(DIRECTIONS): Leave no line out. Transcribe the whole listing exactly.

(INPUT RECORDS):
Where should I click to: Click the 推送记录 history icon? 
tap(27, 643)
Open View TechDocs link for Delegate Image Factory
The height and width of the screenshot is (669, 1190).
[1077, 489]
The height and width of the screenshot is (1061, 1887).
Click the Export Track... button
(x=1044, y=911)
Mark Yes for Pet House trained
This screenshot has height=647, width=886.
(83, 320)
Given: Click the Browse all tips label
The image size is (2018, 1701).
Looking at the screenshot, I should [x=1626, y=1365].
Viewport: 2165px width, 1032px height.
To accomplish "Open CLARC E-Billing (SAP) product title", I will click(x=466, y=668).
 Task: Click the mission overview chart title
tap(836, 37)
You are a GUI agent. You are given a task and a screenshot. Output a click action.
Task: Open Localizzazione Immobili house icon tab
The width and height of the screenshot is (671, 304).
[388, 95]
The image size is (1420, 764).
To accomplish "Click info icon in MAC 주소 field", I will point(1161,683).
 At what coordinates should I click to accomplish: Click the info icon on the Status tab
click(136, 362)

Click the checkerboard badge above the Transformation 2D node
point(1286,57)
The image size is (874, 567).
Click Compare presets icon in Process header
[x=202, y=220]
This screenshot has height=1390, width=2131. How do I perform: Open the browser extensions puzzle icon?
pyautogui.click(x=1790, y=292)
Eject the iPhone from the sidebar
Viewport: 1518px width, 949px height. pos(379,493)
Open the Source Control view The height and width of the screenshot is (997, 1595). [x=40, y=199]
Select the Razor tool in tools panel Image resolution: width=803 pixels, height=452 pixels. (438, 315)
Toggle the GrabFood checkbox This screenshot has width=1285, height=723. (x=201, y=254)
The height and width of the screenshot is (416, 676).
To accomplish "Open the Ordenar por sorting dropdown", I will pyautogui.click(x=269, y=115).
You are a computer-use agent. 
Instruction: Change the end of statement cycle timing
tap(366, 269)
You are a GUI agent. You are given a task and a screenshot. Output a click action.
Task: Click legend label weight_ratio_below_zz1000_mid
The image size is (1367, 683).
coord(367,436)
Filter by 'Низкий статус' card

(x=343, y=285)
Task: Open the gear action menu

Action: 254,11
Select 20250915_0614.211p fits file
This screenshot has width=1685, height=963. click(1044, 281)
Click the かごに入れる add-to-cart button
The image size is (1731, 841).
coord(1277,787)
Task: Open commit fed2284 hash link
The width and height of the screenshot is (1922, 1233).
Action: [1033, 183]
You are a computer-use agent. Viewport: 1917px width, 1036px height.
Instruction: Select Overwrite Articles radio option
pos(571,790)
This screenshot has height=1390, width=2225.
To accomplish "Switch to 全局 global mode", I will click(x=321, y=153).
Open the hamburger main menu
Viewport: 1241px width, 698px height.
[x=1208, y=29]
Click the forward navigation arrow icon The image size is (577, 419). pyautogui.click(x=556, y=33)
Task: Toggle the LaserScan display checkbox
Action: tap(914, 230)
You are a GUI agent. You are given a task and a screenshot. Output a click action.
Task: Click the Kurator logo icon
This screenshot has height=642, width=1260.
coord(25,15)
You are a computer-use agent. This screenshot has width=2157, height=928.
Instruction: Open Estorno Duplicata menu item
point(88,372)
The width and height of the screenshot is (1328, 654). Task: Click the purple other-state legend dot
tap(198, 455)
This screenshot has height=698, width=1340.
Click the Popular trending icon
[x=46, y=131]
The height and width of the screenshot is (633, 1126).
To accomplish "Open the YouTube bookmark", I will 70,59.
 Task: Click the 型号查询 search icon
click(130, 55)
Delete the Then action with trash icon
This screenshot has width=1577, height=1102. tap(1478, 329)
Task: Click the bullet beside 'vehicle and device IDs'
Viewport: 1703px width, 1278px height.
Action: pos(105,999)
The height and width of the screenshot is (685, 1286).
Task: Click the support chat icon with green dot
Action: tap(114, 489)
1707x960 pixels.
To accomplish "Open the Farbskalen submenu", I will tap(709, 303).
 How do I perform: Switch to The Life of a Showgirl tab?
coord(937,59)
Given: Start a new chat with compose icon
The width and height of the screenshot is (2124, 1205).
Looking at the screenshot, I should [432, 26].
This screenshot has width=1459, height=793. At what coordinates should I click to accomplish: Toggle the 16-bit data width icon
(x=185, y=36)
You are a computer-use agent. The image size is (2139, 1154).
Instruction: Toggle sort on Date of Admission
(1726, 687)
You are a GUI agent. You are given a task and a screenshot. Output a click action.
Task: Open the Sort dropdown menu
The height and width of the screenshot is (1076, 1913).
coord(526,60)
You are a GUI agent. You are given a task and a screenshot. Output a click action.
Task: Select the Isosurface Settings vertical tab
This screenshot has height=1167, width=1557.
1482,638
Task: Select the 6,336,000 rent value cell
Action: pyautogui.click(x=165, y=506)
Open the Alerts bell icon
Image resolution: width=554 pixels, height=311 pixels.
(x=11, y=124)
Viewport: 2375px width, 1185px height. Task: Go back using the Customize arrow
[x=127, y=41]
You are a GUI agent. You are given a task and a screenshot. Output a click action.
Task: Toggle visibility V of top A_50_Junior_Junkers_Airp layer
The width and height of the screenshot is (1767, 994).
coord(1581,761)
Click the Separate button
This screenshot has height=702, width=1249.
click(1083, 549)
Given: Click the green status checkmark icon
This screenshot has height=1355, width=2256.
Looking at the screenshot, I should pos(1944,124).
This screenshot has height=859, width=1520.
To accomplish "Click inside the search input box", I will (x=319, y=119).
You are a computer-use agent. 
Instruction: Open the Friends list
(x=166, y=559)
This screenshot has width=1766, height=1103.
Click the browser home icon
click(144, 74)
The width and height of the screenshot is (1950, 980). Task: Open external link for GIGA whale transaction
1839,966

(WORKED SOLUTION):
Where should I click to: Click the 推送记录 history icon? 
tap(27, 643)
Open View TechDocs link for Delegate Image Factory
The height and width of the screenshot is (669, 1190).
[1077, 489]
The height and width of the screenshot is (1061, 1887).
Click the Export Track... button
(x=1044, y=911)
Mark Yes for Pet House trained
This screenshot has height=647, width=886.
(83, 320)
Given: Click the Browse all tips label
The image size is (2018, 1701).
Looking at the screenshot, I should [x=1626, y=1365].
Viewport: 2165px width, 1032px height.
To accomplish "Open CLARC E-Billing (SAP) product title", I will click(x=466, y=668).
 Task: Click the mission overview chart title
tap(836, 37)
You are a GUI agent. You are given a task and a screenshot. Output a click action.
Task: Open Localizzazione Immobili house icon tab
The width and height of the screenshot is (671, 304).
[388, 95]
The image size is (1420, 764).
To accomplish "Click info icon in MAC 주소 field", I will point(1161,683).
 At what coordinates should I click to accomplish: Click the info icon on the Status tab
click(136, 362)

Click the checkerboard badge above the Transformation 2D node
point(1286,57)
The image size is (874, 567).
Click Compare presets icon in Process header
[x=202, y=220]
This screenshot has height=1390, width=2131. How do I perform: Open the browser extensions puzzle icon?
pyautogui.click(x=1790, y=292)
Eject the iPhone from the sidebar
Viewport: 1518px width, 949px height. pos(379,493)
Open the Source Control view The height and width of the screenshot is (997, 1595). [x=40, y=199]
Select the Razor tool in tools panel Image resolution: width=803 pixels, height=452 pixels. (438, 315)
Toggle the GrabFood checkbox This screenshot has width=1285, height=723. (x=201, y=254)
The height and width of the screenshot is (416, 676).
To accomplish "Open the Ordenar por sorting dropdown", I will pyautogui.click(x=269, y=115).
You are a computer-use agent. 
Instruction: Change the end of statement cycle timing
tap(366, 269)
You are a GUI agent. You are given a task and a screenshot. Output a click action.
Task: Click legend label weight_ratio_below_zz1000_mid
The image size is (1367, 683).
coord(367,436)
Filter by 'Низкий статус' card

(x=343, y=285)
Task: Open the gear action menu

Action: 254,11
Select 20250915_0614.211p fits file
This screenshot has width=1685, height=963. click(1044, 281)
Click the かごに入れる add-to-cart button
The image size is (1731, 841).
coord(1277,787)
Task: Open commit fed2284 hash link
The width and height of the screenshot is (1922, 1233).
Action: [1033, 183]
You are a computer-use agent. Viewport: 1917px width, 1036px height.
Instruction: Select Overwrite Articles radio option
pos(571,790)
This screenshot has height=1390, width=2225.
To accomplish "Switch to 全局 global mode", I will click(x=321, y=153).
Open the hamburger main menu
Viewport: 1241px width, 698px height.
[x=1208, y=29]
Click the forward navigation arrow icon The image size is (577, 419). pyautogui.click(x=556, y=33)
Task: Toggle the LaserScan display checkbox
Action: tap(914, 230)
You are a GUI agent. You are given a task and a screenshot. Output a click action.
Task: Click the Kurator logo icon
This screenshot has height=642, width=1260.
coord(25,15)
You are a computer-use agent. This screenshot has width=2157, height=928.
Instruction: Open Estorno Duplicata menu item
point(88,372)
The width and height of the screenshot is (1328, 654). Task: Click the purple other-state legend dot
tap(198, 455)
This screenshot has height=698, width=1340.
Click the Popular trending icon
[x=46, y=131]
The height and width of the screenshot is (633, 1126).
To accomplish "Open the YouTube bookmark", I will 70,59.
 Task: Click the 型号查询 search icon
click(130, 55)
Delete the Then action with trash icon
This screenshot has width=1577, height=1102. tap(1478, 329)
Task: Click the bullet beside 'vehicle and device IDs'
Viewport: 1703px width, 1278px height.
Action: pos(105,999)
The height and width of the screenshot is (685, 1286).
Task: Click the support chat icon with green dot
Action: tap(114, 489)
1707x960 pixels.
To accomplish "Open the Farbskalen submenu", I will tap(709, 303).
 How do I perform: Switch to The Life of a Showgirl tab?
coord(937,59)
Given: Start a new chat with compose icon
The width and height of the screenshot is (2124, 1205).
Looking at the screenshot, I should [432, 26].
This screenshot has width=1459, height=793. At what coordinates should I click to accomplish: Toggle the 16-bit data width icon
(x=185, y=36)
You are a computer-use agent. The image size is (2139, 1154).
Instruction: Toggle sort on Date of Admission
(1726, 687)
You are a GUI agent. You are given a task and a screenshot. Output a click action.
Task: Open the Sort dropdown menu
The height and width of the screenshot is (1076, 1913).
coord(526,60)
You are a GUI agent. You are given a task and a screenshot. Output a click action.
Task: Select the Isosurface Settings vertical tab
This screenshot has height=1167, width=1557.
1482,638
Task: Select the 6,336,000 rent value cell
Action: pyautogui.click(x=165, y=506)
Open the Alerts bell icon
Image resolution: width=554 pixels, height=311 pixels.
(x=11, y=124)
Viewport: 2375px width, 1185px height. Task: Go back using the Customize arrow
[x=127, y=41]
You are a GUI agent. You are given a task and a screenshot. Output a click action.
Task: Toggle visibility V of top A_50_Junior_Junkers_Airp layer
The width and height of the screenshot is (1767, 994).
coord(1581,761)
Click the Separate button
This screenshot has height=702, width=1249.
click(1083, 549)
Given: Click the green status checkmark icon
This screenshot has height=1355, width=2256.
Looking at the screenshot, I should pos(1944,124).
This screenshot has height=859, width=1520.
To accomplish "Click inside the search input box", I will (x=319, y=119).
You are a computer-use agent. 
Instruction: Open the Friends list
(x=166, y=559)
This screenshot has width=1766, height=1103.
Click the browser home icon
click(144, 74)
The width and height of the screenshot is (1950, 980). Task: Open external link for GIGA whale transaction
1839,966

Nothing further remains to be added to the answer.